Writing in the TLS two weeks ago, Sir Keith Thomas, chairman of the finance committee that rubber-stamped the Press's decision to bin the poets, denied standards were falling at the publishing house. Standards were, au contraire, "exceptionally high ... enforced by a legendary copy-editor who can read 40 different languages".
Who is this polyglot? His name came up a week later, when Henry Hardy of Wolfson College replied in the TLS, pouring scorn on Sir Keith and on the OUP. "Leofranc Holford-Strevens," he wrote aloofly, "edits the books in his care with genius ... but his writ does not run more widely".
Leofranc! A quarter-century has gone by since I last heard that unfeasibly peculiar name. He was a legend even then, the archetype of the eccentric Oxford don, without actually being one. Now 52, he has worked for the publishers since 1971. Awestruck undergraduates pointed him out in the street - not difficult, since he walked like a man in the grip of St Vitus's Dance, gesticulated like Joe Cocker at the climax of "A Little Help From my Friends", pulled faces like someone with toothache and wore jumpers with enormous holes, the result of their owner's nervous habit of plucking woollen strands with fidgety fingers. He was, allegedly, denied entry to the academic Valhalla of All Souls College because his table manners were too medieval. As the most junior member of the Senior Common Room at Christ Church, his flood of erudition from the corner of the room so amused W. H. Auden that he shushed his fellow dons' attempts to make conversation, in order that he could eavesdrop in peace.
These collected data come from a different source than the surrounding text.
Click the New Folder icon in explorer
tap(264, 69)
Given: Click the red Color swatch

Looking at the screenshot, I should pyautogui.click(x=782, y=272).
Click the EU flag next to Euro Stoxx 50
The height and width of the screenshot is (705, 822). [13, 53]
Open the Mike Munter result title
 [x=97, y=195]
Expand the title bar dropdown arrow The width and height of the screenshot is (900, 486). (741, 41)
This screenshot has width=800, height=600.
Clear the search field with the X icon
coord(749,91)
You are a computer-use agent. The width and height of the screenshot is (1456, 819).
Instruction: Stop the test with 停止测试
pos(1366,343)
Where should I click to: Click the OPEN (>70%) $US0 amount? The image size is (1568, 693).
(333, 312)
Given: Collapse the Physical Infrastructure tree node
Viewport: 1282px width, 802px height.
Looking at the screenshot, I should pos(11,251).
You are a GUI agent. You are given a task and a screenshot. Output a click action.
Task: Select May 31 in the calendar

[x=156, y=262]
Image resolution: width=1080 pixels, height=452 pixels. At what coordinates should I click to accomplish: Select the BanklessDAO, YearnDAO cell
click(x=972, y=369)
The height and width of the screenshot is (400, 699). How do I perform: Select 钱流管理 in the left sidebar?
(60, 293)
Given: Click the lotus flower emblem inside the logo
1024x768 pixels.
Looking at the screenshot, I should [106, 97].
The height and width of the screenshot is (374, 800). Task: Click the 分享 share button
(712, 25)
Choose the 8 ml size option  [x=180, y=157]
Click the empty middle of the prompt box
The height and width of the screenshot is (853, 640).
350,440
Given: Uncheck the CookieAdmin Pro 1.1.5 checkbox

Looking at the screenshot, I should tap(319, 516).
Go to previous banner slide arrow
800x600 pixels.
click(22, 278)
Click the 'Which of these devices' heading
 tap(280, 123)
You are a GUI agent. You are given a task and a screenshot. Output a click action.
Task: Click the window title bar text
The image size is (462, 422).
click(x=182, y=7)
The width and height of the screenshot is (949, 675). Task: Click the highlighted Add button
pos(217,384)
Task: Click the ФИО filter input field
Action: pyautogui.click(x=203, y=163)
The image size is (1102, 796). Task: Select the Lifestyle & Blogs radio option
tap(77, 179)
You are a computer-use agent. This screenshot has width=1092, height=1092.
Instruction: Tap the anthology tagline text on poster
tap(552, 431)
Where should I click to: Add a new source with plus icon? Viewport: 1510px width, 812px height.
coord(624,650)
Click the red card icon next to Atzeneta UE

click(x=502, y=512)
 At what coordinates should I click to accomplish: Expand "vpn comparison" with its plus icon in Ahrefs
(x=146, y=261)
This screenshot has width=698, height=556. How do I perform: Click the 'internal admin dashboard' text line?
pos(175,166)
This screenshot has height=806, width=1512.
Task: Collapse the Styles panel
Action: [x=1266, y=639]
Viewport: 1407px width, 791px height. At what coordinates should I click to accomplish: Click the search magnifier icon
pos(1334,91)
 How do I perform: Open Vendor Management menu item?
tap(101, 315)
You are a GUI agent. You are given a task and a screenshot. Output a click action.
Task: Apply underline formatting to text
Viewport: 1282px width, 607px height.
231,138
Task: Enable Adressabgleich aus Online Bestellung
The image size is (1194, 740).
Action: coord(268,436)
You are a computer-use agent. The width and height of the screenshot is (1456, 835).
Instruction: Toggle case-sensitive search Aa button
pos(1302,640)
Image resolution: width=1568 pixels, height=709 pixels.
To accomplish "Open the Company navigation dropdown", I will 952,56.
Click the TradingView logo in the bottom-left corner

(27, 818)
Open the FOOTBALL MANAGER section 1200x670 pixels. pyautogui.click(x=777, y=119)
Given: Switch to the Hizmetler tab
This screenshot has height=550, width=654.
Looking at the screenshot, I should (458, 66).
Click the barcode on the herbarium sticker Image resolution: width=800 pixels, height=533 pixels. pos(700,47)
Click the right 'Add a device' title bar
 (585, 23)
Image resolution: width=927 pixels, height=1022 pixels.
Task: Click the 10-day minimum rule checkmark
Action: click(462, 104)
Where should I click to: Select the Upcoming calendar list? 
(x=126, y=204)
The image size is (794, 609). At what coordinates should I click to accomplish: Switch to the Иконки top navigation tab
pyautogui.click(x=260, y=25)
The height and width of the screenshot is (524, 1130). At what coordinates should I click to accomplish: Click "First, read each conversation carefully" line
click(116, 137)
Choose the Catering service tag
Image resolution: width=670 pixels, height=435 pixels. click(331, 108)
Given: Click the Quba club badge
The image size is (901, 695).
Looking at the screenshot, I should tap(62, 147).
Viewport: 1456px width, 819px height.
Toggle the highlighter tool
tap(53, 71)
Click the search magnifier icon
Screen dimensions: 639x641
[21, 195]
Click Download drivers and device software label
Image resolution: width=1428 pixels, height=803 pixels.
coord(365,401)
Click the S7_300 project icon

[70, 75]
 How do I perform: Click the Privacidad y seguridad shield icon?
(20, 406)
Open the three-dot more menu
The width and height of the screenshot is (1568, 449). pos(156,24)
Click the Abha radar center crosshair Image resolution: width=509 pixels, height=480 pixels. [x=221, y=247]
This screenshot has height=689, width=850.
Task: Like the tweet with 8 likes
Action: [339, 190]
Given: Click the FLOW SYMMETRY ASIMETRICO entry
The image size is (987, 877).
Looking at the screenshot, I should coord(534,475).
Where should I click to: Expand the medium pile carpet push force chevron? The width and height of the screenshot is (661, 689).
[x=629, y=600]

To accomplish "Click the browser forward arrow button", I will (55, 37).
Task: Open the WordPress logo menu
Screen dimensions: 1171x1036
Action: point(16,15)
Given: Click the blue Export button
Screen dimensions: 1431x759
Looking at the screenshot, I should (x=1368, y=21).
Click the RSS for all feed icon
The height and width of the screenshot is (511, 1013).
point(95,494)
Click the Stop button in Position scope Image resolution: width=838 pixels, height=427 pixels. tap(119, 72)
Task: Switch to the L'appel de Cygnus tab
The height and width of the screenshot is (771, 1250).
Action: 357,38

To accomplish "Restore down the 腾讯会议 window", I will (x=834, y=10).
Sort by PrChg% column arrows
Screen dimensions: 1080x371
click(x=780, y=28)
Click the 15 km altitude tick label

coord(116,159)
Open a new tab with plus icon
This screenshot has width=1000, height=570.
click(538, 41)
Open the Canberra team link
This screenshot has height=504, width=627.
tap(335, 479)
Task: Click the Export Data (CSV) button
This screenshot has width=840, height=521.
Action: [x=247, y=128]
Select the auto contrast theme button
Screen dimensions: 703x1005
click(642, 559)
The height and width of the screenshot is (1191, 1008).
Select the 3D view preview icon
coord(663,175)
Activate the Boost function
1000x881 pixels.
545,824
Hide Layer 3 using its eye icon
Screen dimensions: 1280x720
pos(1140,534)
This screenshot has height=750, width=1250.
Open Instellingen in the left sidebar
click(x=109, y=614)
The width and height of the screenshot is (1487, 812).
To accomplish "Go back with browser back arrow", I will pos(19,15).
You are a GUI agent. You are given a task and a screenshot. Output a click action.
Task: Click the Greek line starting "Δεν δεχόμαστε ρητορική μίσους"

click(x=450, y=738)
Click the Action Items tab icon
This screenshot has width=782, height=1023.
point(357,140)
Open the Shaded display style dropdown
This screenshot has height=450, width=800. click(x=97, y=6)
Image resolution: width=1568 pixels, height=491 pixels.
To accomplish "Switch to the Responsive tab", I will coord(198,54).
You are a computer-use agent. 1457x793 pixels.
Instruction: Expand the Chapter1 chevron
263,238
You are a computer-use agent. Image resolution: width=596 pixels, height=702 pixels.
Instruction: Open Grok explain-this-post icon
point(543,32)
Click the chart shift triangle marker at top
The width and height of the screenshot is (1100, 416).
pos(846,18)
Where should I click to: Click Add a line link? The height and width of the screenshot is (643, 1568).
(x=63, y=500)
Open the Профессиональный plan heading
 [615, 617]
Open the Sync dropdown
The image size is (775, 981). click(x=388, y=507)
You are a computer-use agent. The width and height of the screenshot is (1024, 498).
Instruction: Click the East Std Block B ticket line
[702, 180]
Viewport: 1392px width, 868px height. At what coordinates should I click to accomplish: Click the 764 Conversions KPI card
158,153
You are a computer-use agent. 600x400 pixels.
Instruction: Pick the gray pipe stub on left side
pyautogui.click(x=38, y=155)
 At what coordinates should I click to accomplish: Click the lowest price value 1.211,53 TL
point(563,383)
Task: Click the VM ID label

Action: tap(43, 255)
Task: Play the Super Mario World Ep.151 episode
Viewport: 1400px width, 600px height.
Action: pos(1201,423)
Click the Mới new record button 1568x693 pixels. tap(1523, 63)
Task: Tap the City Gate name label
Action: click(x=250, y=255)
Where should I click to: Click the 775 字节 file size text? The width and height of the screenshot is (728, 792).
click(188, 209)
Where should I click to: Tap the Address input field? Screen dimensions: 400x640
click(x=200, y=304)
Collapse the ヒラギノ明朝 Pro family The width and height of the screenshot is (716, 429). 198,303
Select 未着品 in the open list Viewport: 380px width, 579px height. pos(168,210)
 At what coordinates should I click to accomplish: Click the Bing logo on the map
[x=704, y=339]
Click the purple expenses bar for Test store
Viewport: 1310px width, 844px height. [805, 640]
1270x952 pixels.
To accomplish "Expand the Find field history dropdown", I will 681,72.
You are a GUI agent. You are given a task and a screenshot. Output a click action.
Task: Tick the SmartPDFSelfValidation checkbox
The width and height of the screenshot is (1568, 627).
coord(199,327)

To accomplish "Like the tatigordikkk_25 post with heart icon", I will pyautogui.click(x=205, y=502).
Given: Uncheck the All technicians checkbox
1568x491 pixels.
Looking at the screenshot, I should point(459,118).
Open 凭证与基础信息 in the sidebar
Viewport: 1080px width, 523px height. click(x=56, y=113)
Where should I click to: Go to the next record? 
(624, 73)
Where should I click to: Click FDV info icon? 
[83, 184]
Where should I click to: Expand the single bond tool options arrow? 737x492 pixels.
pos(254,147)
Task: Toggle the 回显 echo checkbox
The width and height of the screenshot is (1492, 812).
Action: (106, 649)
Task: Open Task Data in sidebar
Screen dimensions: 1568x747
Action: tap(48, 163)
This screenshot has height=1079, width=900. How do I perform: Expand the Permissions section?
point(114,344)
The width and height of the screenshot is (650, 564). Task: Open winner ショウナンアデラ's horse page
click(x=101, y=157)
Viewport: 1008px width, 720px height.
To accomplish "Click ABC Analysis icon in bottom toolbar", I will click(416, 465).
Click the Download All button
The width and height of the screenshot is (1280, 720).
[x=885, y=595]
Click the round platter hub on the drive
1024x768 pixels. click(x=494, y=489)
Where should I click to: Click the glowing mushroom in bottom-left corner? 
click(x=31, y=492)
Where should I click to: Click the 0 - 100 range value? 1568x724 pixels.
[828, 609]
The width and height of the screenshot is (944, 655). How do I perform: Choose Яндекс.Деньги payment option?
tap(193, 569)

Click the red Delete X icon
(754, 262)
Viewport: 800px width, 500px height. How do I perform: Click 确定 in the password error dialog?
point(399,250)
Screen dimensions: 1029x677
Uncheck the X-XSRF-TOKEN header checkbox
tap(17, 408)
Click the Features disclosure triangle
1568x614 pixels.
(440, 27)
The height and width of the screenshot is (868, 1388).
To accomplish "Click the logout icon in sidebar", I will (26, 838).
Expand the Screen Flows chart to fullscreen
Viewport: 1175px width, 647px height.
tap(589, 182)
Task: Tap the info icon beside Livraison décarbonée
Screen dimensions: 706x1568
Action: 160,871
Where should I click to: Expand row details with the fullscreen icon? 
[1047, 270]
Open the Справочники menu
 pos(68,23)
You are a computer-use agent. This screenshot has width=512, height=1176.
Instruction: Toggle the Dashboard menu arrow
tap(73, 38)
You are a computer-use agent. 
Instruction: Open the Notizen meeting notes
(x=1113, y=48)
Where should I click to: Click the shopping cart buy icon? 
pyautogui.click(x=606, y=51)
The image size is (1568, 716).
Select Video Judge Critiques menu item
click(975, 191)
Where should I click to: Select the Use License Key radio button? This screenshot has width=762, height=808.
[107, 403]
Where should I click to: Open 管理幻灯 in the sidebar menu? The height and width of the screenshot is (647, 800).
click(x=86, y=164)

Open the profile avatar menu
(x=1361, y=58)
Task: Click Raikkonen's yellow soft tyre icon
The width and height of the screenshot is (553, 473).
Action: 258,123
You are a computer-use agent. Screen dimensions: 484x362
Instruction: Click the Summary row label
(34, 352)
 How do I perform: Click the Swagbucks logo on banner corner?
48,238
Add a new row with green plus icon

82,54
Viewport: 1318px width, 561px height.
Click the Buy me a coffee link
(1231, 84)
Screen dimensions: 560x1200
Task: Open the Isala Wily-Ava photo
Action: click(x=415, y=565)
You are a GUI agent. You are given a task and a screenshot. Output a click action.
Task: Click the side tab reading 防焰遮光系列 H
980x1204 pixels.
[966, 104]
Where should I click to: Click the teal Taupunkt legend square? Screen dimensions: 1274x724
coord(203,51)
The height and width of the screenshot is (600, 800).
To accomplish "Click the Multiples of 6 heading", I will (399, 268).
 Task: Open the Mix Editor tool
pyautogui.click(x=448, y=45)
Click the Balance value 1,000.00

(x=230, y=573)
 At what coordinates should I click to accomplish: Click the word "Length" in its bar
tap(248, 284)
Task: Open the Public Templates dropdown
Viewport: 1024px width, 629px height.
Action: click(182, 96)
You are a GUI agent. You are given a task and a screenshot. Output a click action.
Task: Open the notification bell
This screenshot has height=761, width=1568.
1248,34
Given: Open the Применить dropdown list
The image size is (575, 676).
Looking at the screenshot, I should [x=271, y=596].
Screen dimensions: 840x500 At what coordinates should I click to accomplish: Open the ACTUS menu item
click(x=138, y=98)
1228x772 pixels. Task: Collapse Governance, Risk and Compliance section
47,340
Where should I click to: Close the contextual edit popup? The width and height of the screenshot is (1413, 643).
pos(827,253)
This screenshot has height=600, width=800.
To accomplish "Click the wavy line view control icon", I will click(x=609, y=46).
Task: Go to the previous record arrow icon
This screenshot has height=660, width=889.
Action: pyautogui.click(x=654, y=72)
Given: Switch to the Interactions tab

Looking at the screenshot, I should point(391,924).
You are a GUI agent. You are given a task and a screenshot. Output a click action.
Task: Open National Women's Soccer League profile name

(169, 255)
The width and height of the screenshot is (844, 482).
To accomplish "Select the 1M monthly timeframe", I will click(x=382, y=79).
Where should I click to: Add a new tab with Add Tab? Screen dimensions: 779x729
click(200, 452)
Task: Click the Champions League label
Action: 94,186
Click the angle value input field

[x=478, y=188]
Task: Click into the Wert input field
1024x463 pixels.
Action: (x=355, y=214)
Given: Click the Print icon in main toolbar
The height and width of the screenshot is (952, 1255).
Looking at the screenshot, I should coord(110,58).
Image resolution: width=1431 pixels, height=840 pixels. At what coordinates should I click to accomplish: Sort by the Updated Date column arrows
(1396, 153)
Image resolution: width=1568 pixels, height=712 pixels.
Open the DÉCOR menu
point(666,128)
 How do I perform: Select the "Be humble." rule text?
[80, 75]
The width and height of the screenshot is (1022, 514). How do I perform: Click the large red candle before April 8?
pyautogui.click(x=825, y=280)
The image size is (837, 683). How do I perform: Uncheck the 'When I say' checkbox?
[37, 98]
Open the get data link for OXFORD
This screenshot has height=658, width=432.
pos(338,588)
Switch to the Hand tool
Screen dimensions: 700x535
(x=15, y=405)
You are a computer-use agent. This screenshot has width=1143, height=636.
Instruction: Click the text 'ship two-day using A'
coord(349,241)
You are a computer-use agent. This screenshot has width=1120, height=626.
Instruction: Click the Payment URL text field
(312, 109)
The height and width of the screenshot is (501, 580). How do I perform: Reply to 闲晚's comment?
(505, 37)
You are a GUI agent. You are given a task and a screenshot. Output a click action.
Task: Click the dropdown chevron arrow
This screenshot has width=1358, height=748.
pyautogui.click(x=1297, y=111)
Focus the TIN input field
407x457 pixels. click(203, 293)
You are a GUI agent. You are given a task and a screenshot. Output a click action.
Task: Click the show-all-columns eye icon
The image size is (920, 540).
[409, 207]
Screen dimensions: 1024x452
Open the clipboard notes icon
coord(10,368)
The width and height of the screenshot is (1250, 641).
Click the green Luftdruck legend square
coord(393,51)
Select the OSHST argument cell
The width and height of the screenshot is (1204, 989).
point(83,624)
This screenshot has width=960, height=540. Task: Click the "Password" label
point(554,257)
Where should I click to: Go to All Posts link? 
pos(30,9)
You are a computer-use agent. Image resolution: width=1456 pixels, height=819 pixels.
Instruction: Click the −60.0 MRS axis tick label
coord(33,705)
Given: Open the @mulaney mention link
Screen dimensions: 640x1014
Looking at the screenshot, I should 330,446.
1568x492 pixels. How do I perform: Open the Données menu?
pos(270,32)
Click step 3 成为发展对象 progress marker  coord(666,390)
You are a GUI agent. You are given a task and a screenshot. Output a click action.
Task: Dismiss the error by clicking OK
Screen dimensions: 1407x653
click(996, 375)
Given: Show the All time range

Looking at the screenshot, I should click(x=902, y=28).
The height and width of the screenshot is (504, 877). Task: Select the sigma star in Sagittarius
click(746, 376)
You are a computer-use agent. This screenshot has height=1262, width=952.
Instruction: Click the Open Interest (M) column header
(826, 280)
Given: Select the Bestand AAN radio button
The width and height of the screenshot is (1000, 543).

My favourite Leofranc story concerns the 1967 Classics Mods exam paper, on which a passage of Homeric Greek was accompanied by the word: "Translate." It didn't say, "Translate into English", so Holford-Strevens translated it into something else. It seemed to be some form of German but the German faculty couldn't make head nor tale of it. Refusing to admit defeat, they sent it to the Saxon Philology department, but they were none the wiser. The university then tried, successively, the Bavarian Dialect Society, the Black Forest Patois Association, the Hohenzollern Advanced Linguistics Symposium, but they all shook their heads and said "Sorry". Finally they sent it to every university in Germany - and finally got a reply.
"We think it's a specialised form of peasant argot spoken by Frieslander farmers in the 19th century," said the letter. "There are only two people in the world who speak it now. One's an elderly shepherd who's in a nursing home in Leipzig. And the other is a bloke called Leofranc who lives in Oxford."
"It's a good story," he conceded when we spoke last week, "but it's very exaggerated. What actually happened was an exam question asked for comparisons between Homeric and other forms of epic, so I wrote about The Singer of Tales from the Bosnian epic tradition, and happened to quote a chunk of Serbo-Croat. The rest is just humorous elaboration by people at the Oxford Union."
How did he come to speak 40 languages? "My father started me on French, Spanish and German in my early childhood, and always regretted not having studied Latin and Greek, so I did those too. I began the Slavonic languages when the Sputnik went up and a boy in my class decided to learn Russian. The same thing happened with Arabic. As for Chinese and Sanskrit ..." What a guy. Or should I say, quel homme? Or quello uomo? (Unfortunately, that's all I can say).